[Rows from a dataset]
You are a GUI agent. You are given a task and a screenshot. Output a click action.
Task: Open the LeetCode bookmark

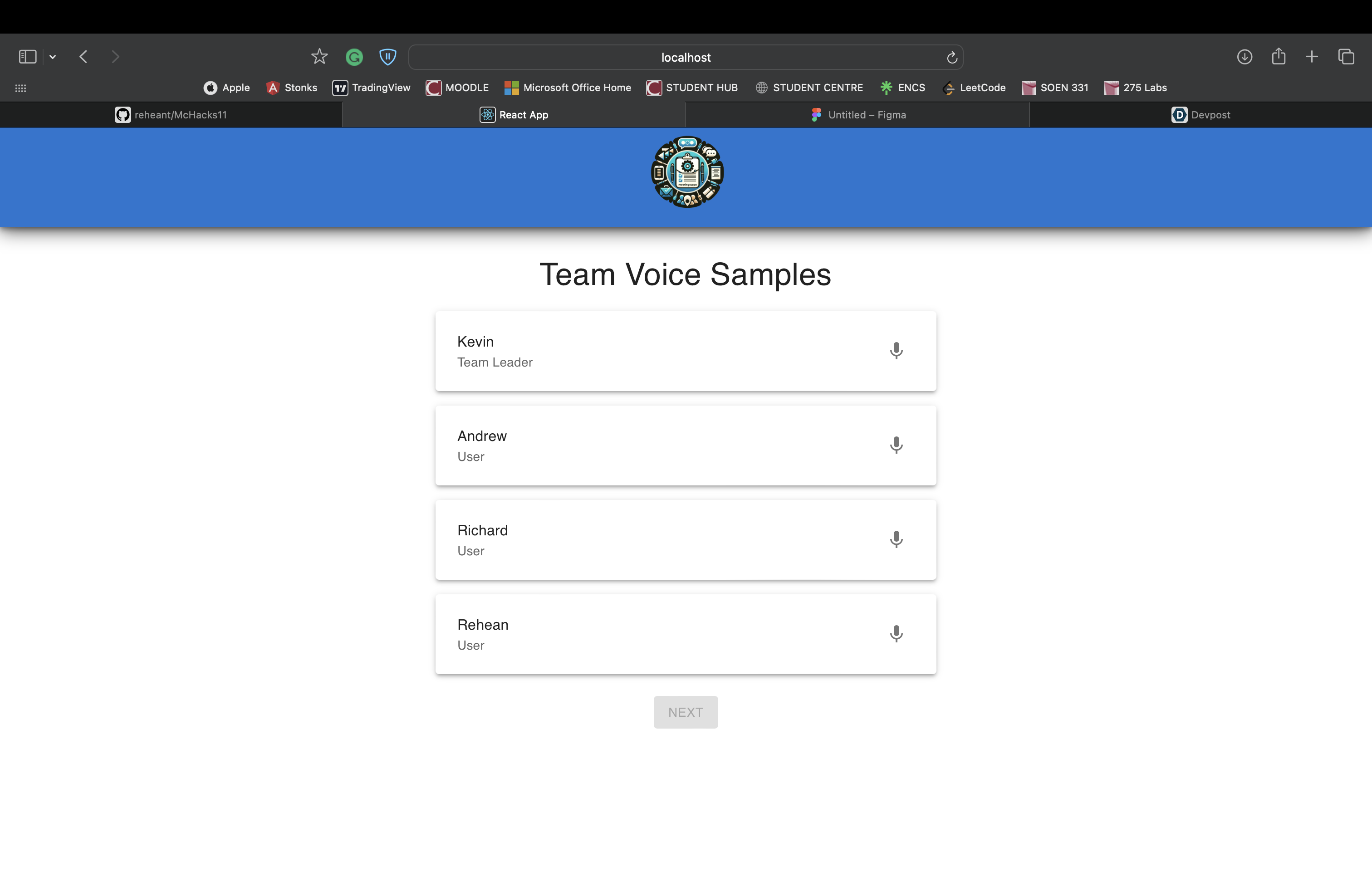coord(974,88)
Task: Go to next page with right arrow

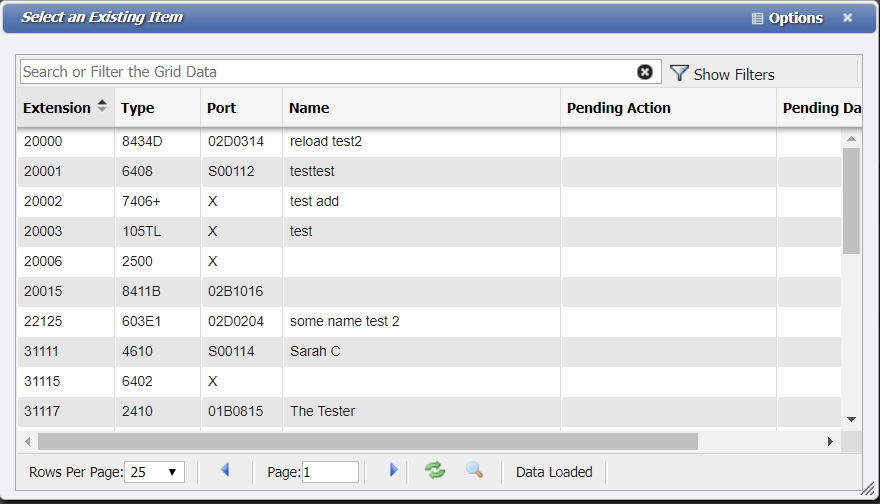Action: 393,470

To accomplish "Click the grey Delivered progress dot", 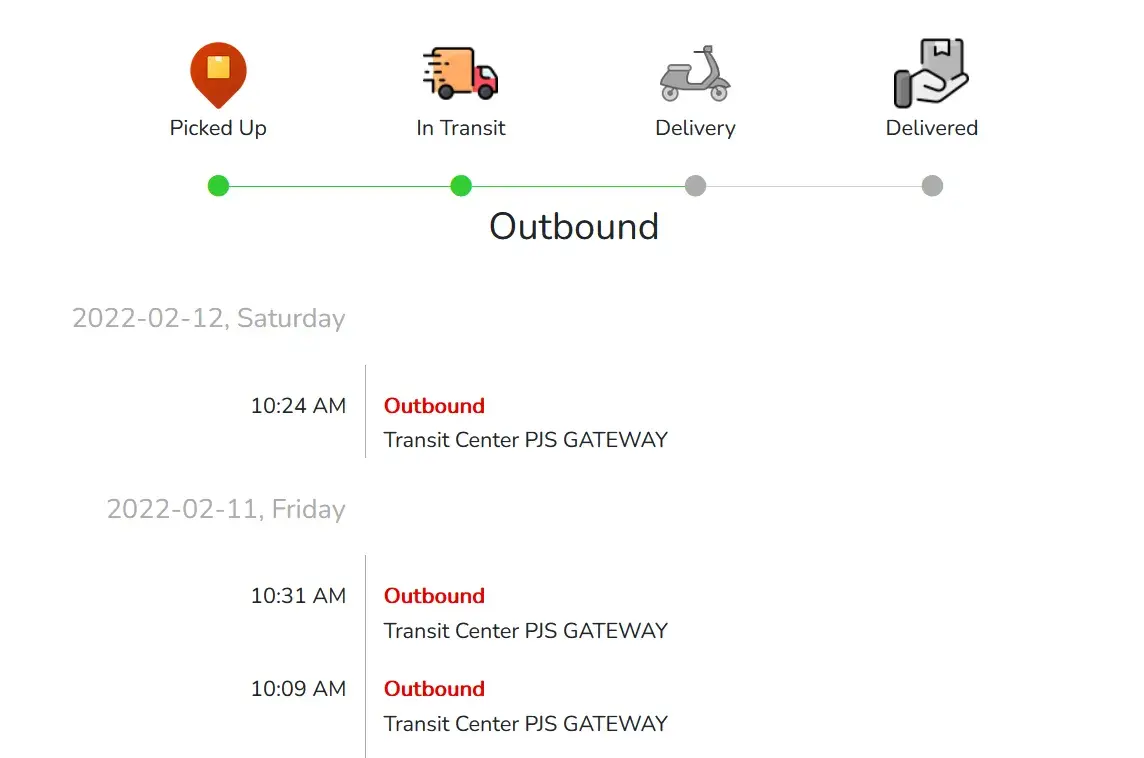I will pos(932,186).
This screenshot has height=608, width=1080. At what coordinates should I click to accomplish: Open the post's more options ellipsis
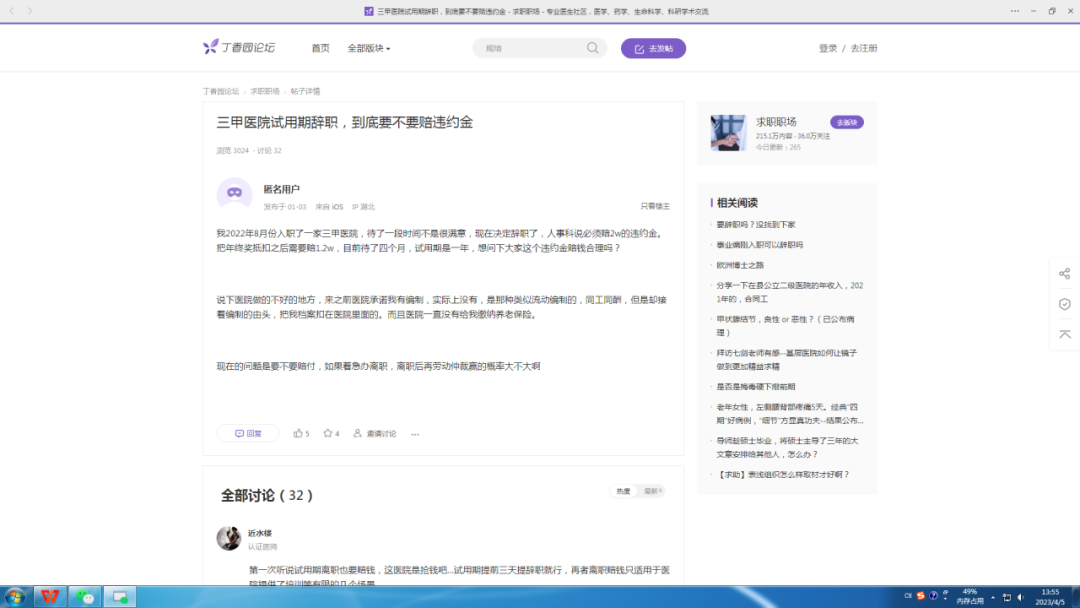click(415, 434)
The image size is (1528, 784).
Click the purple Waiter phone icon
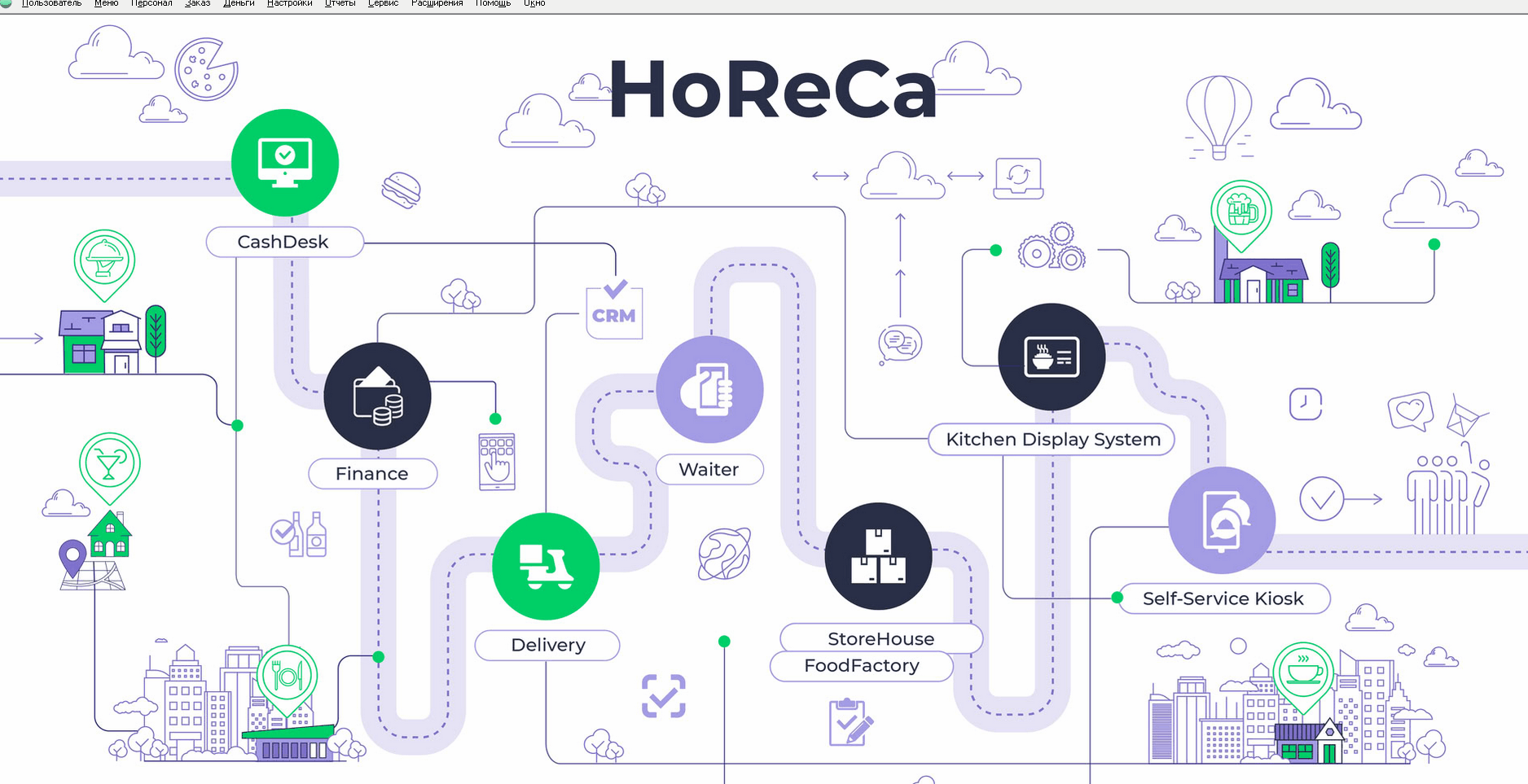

- _EXERCISE DETAILS_: Could you repeat, word for word, everything from the line containing "This screenshot has" down to the end of the data above? Leave the pictures out of your answer.

- _ANSWER FOR THE TASK_:
This screenshot has height=608, width=1080. At what coordinates should I click to accomplish: Open the post's more options ellipsis
click(415, 434)
The image size is (1528, 784).
Click the purple Waiter phone icon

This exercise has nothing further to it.